Government owned elephants have played a suitably large role in the protection of Chitwan and other similar parks. Patrols are carried out on elephant back, and radio collared tigers and rhinos are tracked by rangers riding elephants while carrying receivers. They also reduce human-wildlife conflict, as Marcus Cotton, from Tiger Mountain Pokhara Lodge, explains: “These elephants are used inside national parks to capture injured animals to treat them; to capture “rogue” tigers and other animals that are attacking local people or threatening livelihoods through crop predation (thus jeopardising conservation initiatives); and to capture rhinoceros for removal to new reserves to ensure repopulation and diversity of populations.”
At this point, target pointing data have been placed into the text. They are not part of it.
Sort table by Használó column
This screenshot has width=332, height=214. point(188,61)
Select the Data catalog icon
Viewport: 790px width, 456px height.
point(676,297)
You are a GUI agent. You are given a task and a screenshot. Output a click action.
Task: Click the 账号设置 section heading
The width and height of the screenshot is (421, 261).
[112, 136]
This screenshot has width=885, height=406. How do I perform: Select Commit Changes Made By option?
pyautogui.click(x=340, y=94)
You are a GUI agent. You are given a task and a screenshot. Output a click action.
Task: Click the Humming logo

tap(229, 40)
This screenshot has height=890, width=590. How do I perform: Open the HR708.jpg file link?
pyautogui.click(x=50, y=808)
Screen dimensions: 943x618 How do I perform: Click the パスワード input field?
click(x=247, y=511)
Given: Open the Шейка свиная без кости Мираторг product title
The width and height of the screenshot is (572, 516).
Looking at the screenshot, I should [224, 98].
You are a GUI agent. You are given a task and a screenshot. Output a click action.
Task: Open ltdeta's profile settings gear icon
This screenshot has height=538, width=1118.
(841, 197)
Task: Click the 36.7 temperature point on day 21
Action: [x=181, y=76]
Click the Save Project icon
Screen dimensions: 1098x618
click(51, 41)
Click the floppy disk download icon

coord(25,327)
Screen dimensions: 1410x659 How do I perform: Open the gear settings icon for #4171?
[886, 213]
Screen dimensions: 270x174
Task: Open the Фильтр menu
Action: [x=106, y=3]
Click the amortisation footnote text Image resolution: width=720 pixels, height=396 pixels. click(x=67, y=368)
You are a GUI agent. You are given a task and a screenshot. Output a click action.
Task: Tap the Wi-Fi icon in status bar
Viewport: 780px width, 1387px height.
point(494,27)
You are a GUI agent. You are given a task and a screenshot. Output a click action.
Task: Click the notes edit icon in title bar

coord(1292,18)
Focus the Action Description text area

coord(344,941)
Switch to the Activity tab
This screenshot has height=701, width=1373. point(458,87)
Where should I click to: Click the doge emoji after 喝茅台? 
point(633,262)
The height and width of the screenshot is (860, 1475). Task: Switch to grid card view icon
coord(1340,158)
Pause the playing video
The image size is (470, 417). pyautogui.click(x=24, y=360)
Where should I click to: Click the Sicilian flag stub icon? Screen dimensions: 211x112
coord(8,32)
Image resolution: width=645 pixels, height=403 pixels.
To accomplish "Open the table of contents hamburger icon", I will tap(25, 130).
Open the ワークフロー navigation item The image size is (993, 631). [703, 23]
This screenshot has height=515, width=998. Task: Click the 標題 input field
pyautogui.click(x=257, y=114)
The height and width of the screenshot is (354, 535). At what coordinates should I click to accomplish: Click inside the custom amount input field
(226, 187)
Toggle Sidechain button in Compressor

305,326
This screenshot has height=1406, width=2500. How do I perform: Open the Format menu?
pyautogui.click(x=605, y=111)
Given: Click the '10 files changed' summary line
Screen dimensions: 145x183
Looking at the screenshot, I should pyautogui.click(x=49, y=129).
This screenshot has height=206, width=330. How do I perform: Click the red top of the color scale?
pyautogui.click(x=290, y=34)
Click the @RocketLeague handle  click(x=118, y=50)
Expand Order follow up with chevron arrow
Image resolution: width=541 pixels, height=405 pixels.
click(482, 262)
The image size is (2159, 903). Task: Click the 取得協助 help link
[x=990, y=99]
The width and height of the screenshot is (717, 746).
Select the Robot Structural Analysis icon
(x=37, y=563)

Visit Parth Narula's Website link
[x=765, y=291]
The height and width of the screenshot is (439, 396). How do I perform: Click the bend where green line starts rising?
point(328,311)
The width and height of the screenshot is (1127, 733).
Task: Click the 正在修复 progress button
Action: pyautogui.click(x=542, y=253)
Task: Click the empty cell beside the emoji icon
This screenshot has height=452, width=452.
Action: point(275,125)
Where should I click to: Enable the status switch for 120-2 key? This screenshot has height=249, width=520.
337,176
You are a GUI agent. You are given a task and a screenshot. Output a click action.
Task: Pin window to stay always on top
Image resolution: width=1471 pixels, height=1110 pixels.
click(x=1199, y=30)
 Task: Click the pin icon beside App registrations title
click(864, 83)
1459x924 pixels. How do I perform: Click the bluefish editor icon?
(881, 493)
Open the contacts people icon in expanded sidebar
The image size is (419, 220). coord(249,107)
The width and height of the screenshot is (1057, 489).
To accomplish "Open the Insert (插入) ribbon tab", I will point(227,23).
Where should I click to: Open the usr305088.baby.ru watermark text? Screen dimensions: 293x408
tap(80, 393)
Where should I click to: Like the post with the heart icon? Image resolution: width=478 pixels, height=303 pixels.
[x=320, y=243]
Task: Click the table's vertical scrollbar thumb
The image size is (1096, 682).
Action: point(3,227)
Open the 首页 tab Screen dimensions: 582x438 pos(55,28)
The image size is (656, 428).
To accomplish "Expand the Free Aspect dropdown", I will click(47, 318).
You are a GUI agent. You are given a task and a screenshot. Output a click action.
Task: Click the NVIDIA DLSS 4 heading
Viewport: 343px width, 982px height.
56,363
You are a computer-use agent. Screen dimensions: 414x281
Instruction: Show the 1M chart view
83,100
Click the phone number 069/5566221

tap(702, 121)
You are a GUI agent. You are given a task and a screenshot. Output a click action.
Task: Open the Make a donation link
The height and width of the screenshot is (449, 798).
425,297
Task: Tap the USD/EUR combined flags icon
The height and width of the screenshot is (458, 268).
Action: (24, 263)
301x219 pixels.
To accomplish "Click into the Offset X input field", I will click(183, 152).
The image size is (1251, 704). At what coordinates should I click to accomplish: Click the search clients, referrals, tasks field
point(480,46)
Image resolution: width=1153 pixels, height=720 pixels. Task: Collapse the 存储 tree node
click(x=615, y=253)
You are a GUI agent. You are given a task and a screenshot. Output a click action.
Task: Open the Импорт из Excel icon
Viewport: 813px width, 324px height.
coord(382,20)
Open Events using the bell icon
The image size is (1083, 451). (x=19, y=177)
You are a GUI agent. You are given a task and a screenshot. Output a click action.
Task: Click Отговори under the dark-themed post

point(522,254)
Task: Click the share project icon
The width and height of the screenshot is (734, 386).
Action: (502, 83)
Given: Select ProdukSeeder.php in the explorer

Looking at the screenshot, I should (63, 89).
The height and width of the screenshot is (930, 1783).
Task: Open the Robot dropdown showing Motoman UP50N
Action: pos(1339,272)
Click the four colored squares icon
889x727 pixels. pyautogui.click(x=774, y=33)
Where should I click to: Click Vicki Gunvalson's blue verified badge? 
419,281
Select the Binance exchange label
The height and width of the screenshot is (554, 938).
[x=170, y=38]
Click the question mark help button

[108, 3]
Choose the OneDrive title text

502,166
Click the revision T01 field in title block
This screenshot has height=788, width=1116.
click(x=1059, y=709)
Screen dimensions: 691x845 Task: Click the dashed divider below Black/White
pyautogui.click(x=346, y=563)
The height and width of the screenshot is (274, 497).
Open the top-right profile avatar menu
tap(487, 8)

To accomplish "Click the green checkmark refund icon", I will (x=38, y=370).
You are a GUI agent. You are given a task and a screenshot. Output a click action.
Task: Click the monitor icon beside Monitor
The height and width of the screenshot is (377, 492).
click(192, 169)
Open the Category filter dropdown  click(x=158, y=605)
Another way the elephants help is by carrying tourists into the park and buffer zones. The income from these safaris is what has allowed for this enormous investment in conservation, as well as winning over local communities, who have formed civilian anti-poaching units. In certain habitats in Chitwan, an elephant is the only safe means of access. According to National Geographic, "The government actually gives 50 cents of every tourist dollar to local communities, which makes them hold more value for rhinos alive than dead".